[Element lookup records]
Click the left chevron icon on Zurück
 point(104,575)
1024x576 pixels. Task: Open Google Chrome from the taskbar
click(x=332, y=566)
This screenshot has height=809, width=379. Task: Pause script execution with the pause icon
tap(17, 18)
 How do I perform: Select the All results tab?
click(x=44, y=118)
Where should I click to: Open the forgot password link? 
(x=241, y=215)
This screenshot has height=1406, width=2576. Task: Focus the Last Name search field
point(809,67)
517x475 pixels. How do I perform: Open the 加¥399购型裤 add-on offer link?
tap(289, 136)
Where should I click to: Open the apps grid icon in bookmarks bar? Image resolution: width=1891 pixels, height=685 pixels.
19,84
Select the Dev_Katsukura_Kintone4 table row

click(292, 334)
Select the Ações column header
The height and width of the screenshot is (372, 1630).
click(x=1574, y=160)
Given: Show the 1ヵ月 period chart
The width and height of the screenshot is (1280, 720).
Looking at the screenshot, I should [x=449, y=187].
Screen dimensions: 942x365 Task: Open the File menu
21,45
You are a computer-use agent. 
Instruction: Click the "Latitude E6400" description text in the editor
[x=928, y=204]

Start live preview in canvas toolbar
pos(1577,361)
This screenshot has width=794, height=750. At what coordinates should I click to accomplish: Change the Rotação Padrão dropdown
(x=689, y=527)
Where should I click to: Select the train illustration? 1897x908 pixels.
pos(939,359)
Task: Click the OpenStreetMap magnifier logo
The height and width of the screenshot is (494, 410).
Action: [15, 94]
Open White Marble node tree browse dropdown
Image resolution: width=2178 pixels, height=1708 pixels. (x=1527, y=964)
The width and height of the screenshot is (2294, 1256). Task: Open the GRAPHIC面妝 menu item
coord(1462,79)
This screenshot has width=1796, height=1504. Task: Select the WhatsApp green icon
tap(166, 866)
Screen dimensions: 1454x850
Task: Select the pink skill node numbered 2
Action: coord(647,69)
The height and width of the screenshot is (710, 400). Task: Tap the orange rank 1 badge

- GIVEN INSTRUCTION: Reproduce every one of the records above verbatim, line for line, with no changes.

- SOLUTION TO THIS PROBLEM:
Click the left chevron icon on Zurück
 point(104,575)
1024x576 pixels. Task: Open Google Chrome from the taskbar
click(x=332, y=566)
This screenshot has height=809, width=379. Task: Pause script execution with the pause icon
tap(17, 18)
 How do I perform: Select the All results tab?
click(x=44, y=118)
Where should I click to: Open the forgot password link? 
(x=241, y=215)
This screenshot has height=1406, width=2576. Task: Focus the Last Name search field
point(809,67)
517x475 pixels. How do I perform: Open the 加¥399购型裤 add-on offer link?
tap(289, 136)
Where should I click to: Open the apps grid icon in bookmarks bar? Image resolution: width=1891 pixels, height=685 pixels.
19,84
Select the Dev_Katsukura_Kintone4 table row

click(292, 334)
Select the Ações column header
The height and width of the screenshot is (372, 1630).
click(x=1574, y=160)
Given: Show the 1ヵ月 period chart
The width and height of the screenshot is (1280, 720).
Looking at the screenshot, I should [x=449, y=187].
Screen dimensions: 942x365 Task: Open the File menu
21,45
You are a computer-use agent. 
Instruction: Click the "Latitude E6400" description text in the editor
[x=928, y=204]

Start live preview in canvas toolbar
pos(1577,361)
This screenshot has width=794, height=750. At what coordinates should I click to accomplish: Change the Rotação Padrão dropdown
(x=689, y=527)
Where should I click to: Select the train illustration? 1897x908 pixels.
pos(939,359)
Task: Click the OpenStreetMap magnifier logo
The height and width of the screenshot is (494, 410).
Action: [15, 94]
Open White Marble node tree browse dropdown
Image resolution: width=2178 pixels, height=1708 pixels. (x=1527, y=964)
The width and height of the screenshot is (2294, 1256). Task: Open the GRAPHIC面妝 menu item
coord(1462,79)
This screenshot has width=1796, height=1504. Task: Select the WhatsApp green icon
tap(166, 866)
Screen dimensions: 1454x850
Task: Select the pink skill node numbered 2
Action: coord(647,69)
The height and width of the screenshot is (710, 400). Task: Tap the orange rank 1 badge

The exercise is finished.